▶ [What is needed]
Extract the rows below word for word, beginning at the line that has "The image size" and stopping after the line that has "Given: Follow the". Omit the pictures.

▶ [Supplied entries]
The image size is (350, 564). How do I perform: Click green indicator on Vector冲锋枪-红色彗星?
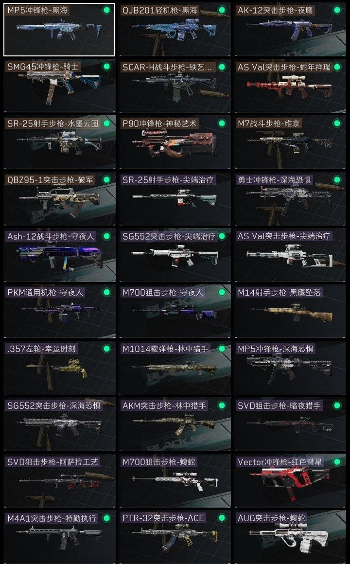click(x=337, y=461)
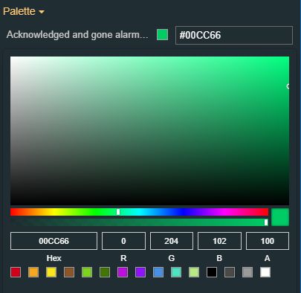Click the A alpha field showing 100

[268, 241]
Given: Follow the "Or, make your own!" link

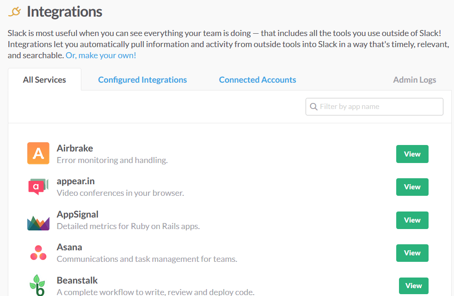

---

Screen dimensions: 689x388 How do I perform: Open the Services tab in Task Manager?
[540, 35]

▶ [Task output]
The image size is (350, 564). How do I perform: Click green indicator on Vector冲锋枪-红色彗星?
click(x=337, y=461)
Click the A alpha field showing 100

[268, 241]
Given: Follow the "Or, make your own!" link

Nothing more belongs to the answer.